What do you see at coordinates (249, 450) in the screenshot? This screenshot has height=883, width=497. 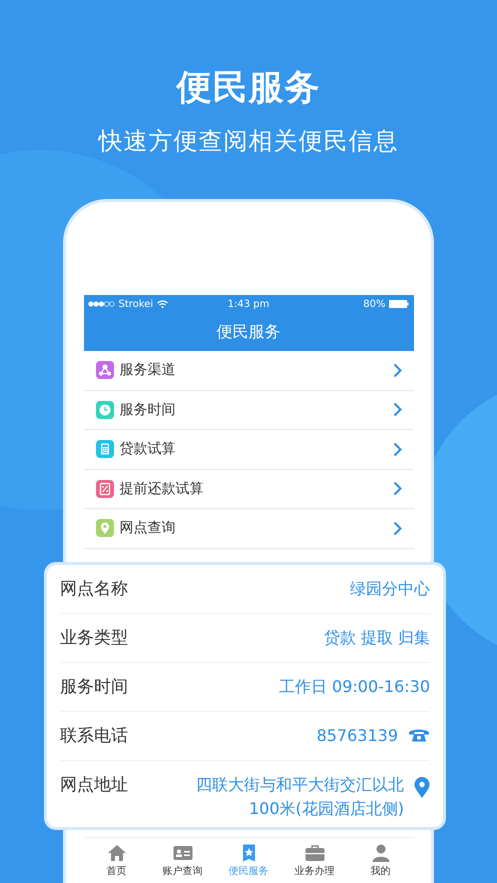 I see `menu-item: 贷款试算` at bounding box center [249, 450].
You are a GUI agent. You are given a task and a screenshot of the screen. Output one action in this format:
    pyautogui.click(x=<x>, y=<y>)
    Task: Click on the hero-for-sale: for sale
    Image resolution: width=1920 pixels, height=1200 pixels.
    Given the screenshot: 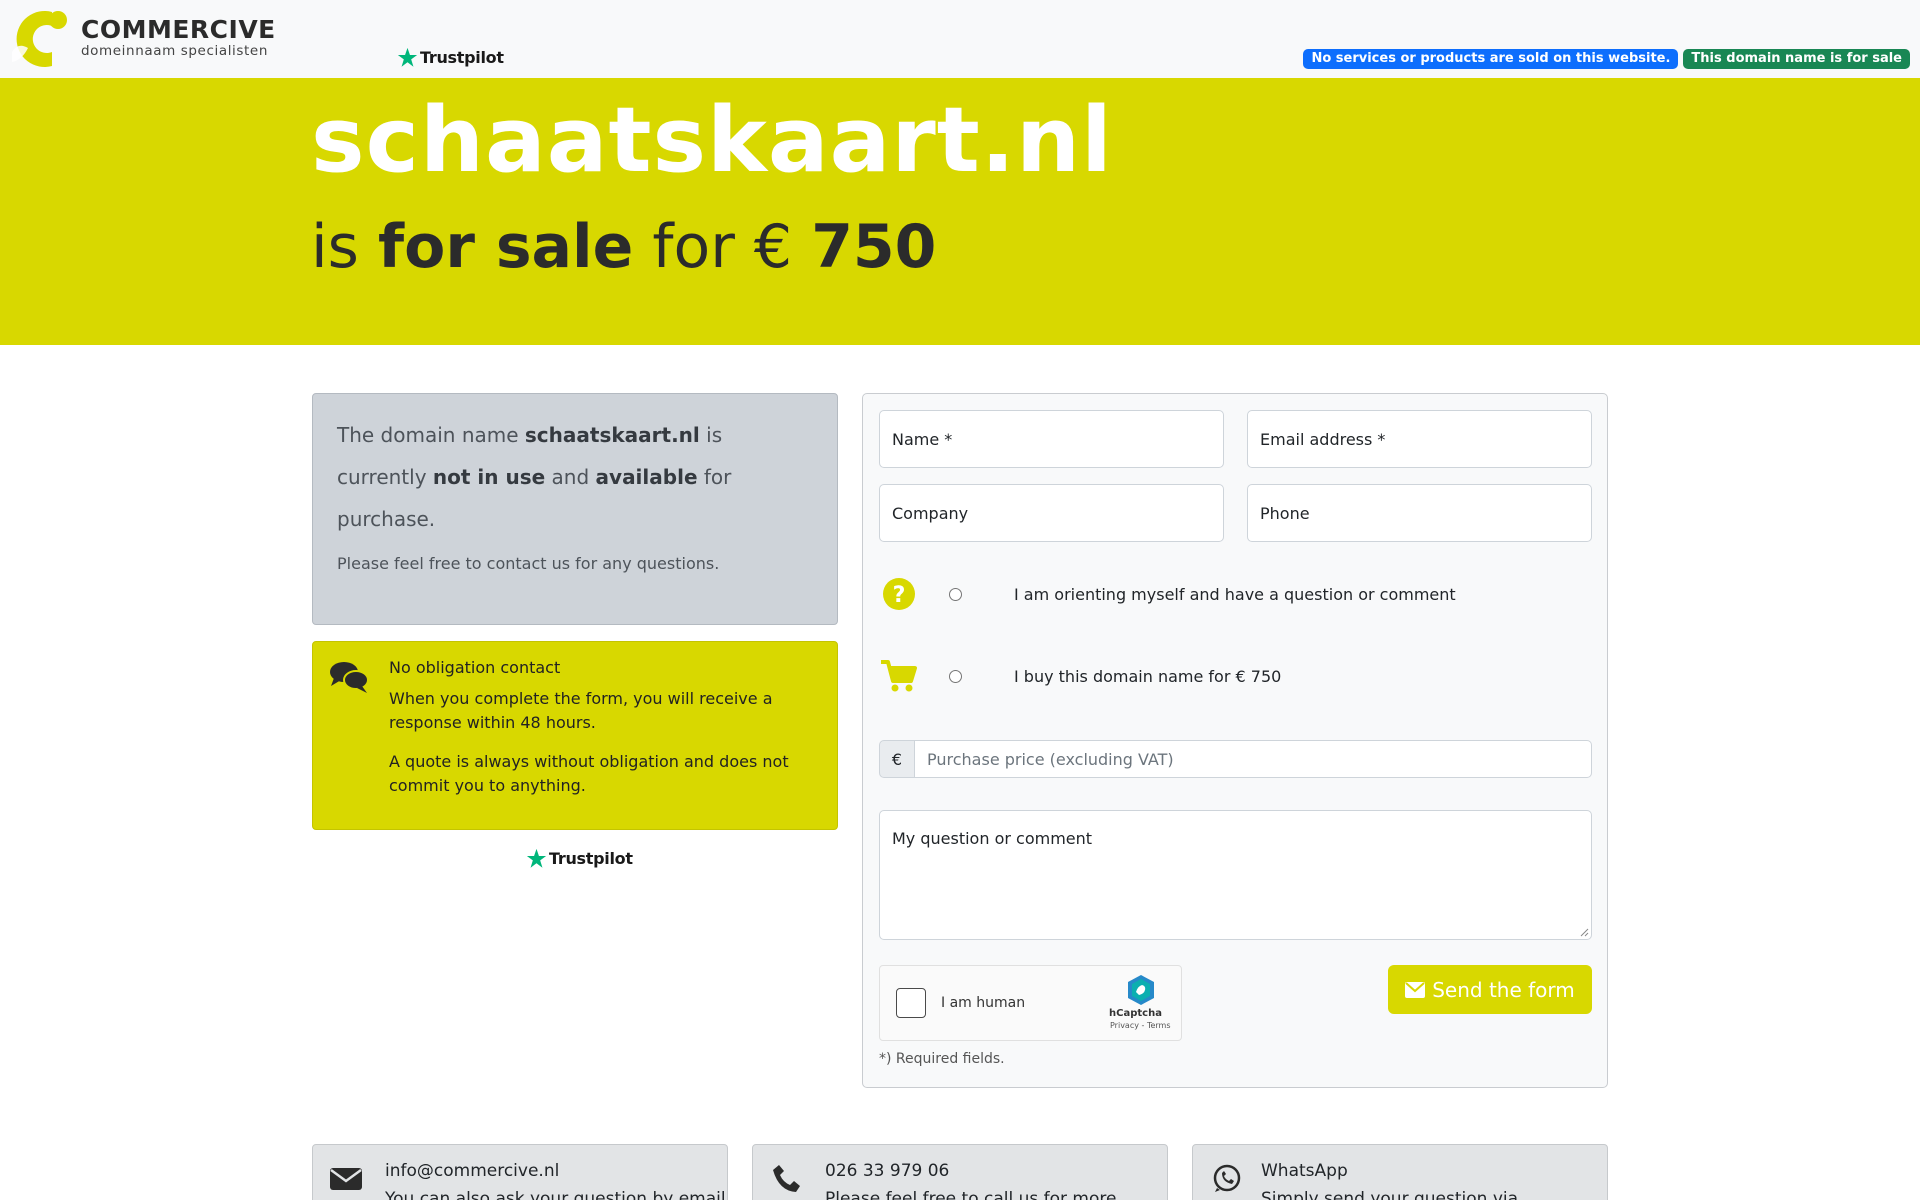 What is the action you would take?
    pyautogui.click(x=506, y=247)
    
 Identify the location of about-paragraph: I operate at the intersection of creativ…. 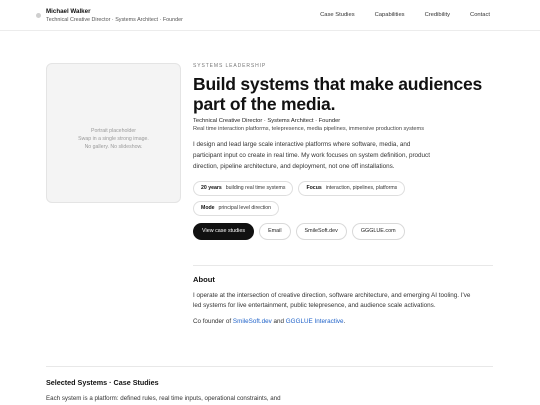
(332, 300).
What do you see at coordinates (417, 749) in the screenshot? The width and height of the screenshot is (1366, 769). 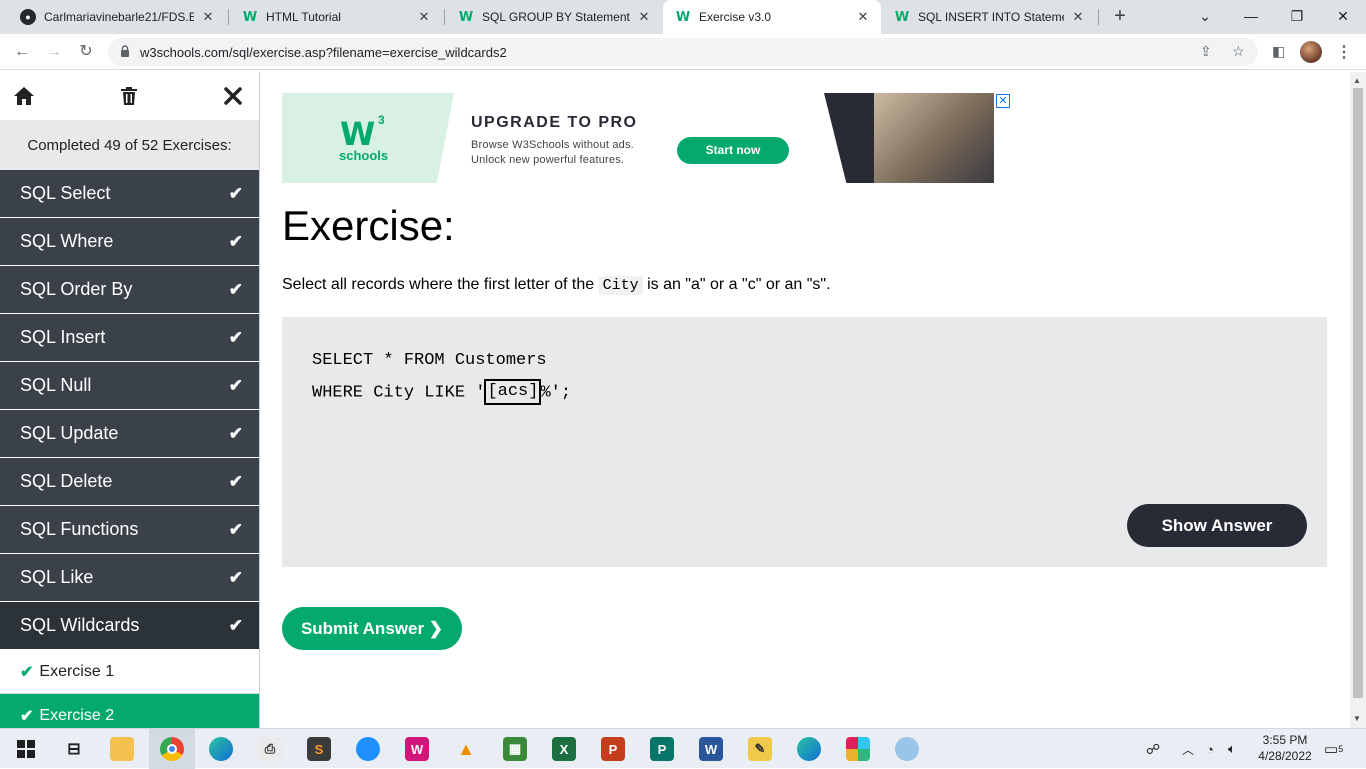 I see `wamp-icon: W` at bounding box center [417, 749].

--------------------------------

- ACTIVITY -
Copy out the lines of the listing above, starting at the line containing "You are a GUI" and ending at the line containing "Image resolution: width=1920", both included.

- ANSWER SECTION -
You are a GUI agent. You are given a task and a screenshot of the screen. Output one action in this format:
    pyautogui.click(x=<x>, y=<y>)
    Task: Click on the hero-for-sale: for sale
    Image resolution: width=1920 pixels, height=1200 pixels.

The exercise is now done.